Brasil é um dos alvos de malware espião governamental
Descoberto pela Kaspersky, ele já infectou aparelhos em 31 países.
A Kaspersky Lab descobriu um malware governamental que infectou aparelhos em pelo menos 31 países, incluindo o Brasil, com o objetivo de roubar informações secretas de órgãos do governo, embaixadas e empresas de energia, óleo e gás, além de centros de pesquisa e de organizações ativistas.
Chamado de “The Mask” ou “Careto”, devido à sua origem espanhola, o malware é considerado pela Kaspersky mais perigoso do que o “Duqu”, usado para roubar informações sobre as usinas nucleares do Irã.
A praga virtual é capaz de interceptar mensagens criptografadas e atingiu 380 vítimas únicas, entre mais de mil IPs. Desse total, 137 são do Brasil, que fica atrás apenas do Marrocos, com 384 IPs atacados.
O malware rouba documentos e certificados digitais usados para criptografar as conexões. Se tiverem acesso a eles, os criminosos podem interceptar comunicações criptografadas e, assim, conseguir todo tipo de informação confidencial. Além disso, ele tenta roubar as configurações de redes privadas, chaves para quebrar a criptografia em comunicações remotas entre servidores e clientes e até arquivos capazes de abrir automaticamente um canal de conexão com outro computador.
Entre os artifícios do malware, alguns são capazes de camuflar sua atuação: um “rootkit” (software que esconde a existência de certos processos ou programas), e um “bootkit” (programa que burla processos de validação e, na prática, esconde o “rootkit”, deixando-o livre para atuar).
Para a Kaspersky, o malware foi desenvolvido por uma ação governamental, devido a seus objetivos, seu conjunto de mecanismos de defesa e segurança e sua capacidade de invadir qualquer sistema operacional.

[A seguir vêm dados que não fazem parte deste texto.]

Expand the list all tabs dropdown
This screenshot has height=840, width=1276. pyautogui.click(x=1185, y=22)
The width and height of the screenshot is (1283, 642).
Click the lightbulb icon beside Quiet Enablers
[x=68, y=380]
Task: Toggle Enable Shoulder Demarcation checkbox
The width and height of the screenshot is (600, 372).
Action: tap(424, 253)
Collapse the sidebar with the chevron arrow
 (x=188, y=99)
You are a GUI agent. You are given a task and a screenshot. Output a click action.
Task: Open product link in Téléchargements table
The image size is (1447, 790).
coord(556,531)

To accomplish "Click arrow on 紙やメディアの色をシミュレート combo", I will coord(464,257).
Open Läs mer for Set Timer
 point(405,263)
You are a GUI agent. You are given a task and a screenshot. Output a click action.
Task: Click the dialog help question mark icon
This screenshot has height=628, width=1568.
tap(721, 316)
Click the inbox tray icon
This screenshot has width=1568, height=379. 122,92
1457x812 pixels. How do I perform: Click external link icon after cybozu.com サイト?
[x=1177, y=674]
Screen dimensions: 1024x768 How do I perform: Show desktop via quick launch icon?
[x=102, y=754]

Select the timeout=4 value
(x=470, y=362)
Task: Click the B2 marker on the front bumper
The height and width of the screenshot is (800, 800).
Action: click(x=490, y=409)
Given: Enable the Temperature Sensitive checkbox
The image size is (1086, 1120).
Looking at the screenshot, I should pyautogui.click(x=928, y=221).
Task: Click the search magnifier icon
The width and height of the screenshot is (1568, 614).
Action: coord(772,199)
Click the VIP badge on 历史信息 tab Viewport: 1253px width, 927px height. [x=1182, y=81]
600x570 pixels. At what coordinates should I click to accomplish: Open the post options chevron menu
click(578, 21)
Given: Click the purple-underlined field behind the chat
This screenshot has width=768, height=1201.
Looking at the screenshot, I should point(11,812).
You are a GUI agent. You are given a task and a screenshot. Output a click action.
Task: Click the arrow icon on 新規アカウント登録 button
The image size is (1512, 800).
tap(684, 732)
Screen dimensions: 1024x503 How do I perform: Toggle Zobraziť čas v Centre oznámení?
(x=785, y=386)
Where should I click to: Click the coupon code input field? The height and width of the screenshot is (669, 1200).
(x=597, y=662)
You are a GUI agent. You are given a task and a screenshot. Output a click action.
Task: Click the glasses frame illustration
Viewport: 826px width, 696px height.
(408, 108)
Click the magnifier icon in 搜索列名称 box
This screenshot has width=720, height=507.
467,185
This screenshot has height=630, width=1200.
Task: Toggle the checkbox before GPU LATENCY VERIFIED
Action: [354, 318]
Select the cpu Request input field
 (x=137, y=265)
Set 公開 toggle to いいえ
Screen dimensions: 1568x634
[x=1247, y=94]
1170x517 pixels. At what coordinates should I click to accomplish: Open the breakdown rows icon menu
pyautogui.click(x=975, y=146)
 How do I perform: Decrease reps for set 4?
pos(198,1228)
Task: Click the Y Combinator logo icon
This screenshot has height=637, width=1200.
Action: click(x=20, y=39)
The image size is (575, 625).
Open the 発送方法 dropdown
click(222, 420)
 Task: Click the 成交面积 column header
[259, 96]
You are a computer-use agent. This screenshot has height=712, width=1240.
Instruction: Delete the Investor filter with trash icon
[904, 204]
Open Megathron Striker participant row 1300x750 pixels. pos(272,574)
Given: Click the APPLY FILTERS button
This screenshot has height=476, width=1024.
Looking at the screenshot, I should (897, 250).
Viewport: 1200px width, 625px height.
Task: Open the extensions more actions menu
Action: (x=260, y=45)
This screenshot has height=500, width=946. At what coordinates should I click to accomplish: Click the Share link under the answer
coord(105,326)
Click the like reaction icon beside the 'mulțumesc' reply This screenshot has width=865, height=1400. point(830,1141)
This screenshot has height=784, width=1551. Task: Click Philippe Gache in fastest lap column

O “The Mask” foi descoberto no ano passado, mas atua desde 2007, segundo a empresa de segurança. A disseminação do malware acontece via e-mails de “phising”, e a página de destino estava infestada de “exploits”. Um deles explorava uma falha no Adobe Flash Player, e essa brecha foi usada em 2012 pelo ganhador do “CanSecWest Pwn2Own”, um concurso promovido pelo Google que desafia desenvolvedores a hackearem o navegador Chrome.